Todd McEwen, ‘Across the Great Divide’, review of This is the Country, in The Guardian (25 June 2005)

[Sub0heading: ‘Todd McEwen suggests that less could be more in William Wall’s This Is the Country’; available in The Guardian - online.]

It is the story of someone desperately but resolutely straightening himself out, and how ragged and forever incomplete a thing that may be. By focusing on something real for the first time in his life (the workings of engines), he becomes real. The hero (who has a name, by the way, but I can’t reveal it) never loses touch with people he wronged, and who hurt him. Wall paints a permanent, shabby wound to his country in the drug scene: “See kids on the edge of mourning crowds talking like big men about how this poor bastard OD’d or fell out of a window or got Aids or bad gear or set fire to himself, like this was a hero’s death. Like he died for Ireland. Wondering when they'll be old enough to do the same.”

Wall has an admirable power of poignant description. In their druggy days, the narrator and his friend flee the police through a kaleidoscope of different estates: “By the time we stopped, it was like we changed languages. Every garden had this weeping tree with kids in Benetton playing on the grass. The cars were all clean. Women walked big dogs. They wore sunglasses and smelled like fields. We had no name for this place we found ourselves in, but we wanted it bad.” There are trenchant observations, worthy of Swift, on Irish society: what new money has meant, the police, the judiciary, the media, the “property ladder”. Through it all runs a genuine sadness about families. Time and again the hero finds himself looking in windows at settled people, cynically finding their lives cartoonish, but also wishing he were inside.

Wall’s touch with characterisation is light and deft: many illustrate themselves plainly with just a few lines of dialogue. There are some pretty echoes of the fondness Holden Caulfield felt for his sister Phoebe, and his dead brother Allie, in the hero’s relationship with his daughter, and his mourning of a youthful friend who dies of tetanus (when it seemed drugs would do for him).
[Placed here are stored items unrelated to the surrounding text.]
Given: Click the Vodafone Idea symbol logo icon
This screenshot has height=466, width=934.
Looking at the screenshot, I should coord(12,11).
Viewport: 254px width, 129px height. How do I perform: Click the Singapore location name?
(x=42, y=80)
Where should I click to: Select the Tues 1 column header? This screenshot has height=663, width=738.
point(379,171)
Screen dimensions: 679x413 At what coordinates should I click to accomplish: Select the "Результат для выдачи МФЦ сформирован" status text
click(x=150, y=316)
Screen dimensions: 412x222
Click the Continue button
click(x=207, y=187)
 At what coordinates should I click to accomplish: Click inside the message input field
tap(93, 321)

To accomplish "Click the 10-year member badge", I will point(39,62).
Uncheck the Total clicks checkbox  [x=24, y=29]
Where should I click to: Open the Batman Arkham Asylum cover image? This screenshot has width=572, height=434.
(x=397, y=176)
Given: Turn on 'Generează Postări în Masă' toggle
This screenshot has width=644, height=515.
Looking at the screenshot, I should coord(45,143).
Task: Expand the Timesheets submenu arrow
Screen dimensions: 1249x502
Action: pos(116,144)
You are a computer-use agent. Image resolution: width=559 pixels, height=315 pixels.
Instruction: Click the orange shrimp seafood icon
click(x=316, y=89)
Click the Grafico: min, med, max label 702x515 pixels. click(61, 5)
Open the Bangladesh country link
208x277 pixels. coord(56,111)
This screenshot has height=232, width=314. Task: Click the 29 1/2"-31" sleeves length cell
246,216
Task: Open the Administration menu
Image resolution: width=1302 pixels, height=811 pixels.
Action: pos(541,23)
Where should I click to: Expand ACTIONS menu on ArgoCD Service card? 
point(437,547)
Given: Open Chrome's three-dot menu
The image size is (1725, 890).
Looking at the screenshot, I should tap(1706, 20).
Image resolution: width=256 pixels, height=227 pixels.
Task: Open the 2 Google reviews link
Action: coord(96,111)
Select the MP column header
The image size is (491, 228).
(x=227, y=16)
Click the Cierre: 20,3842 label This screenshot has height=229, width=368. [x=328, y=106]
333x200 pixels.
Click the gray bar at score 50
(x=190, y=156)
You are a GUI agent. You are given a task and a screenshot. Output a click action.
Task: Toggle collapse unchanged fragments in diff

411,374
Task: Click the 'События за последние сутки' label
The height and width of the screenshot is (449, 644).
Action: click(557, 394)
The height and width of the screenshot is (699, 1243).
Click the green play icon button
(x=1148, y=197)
This Is the Country becomes a more and more resonant title as the book progresses: in the end Wall gives us a cleverly wrapped précis of modern Ireland, the problems inherent to its new-found wealth and leisure (and what is happening to those who can't participate in that), old class and religious divisions. The title begins as a kind of mantra, something the city chancer fleeing into the “bogs” keeps telling himself as he adjusts to a different, frightening, self-reliant way of life, and ends up meaning “this is the state of my nation”. He sleeps rough in the barn of a moribund farm (“I didn't know then that farms can die of grief”), and begins, almost obsessively, to repair the engine of an abandoned tractor. The protestant farmer, who has also lost his wife, detects his presence and, instead of throwing him out, “adopts” him, and the two become firm, satirically bantering friends, the farm revitalised.

In the end, Wall’s hero finds himself fog-bound, adrift in the sea, then, when the mist lifts, afraid of it. He is in a vast school of jellyfish, for whom he feels quite a bit of empathy: “They must be eating something; easy enough for the guys on the edge, but in the middle it was hard times. They didn't look like they could just decide to go shopping somewhere else. If they had brains they were maybe thinking things out, deciding this is the way it is, they better get used to it, it’s nothing special” - much as he felt about the people he grew up with in the grim housing estates in the city. Not to belabour the point, it’s time that Wall lost his own fear of the “sea”, fixed up his boat and really pushed it out. He doesn’t need the rusty armature of such a plot any more.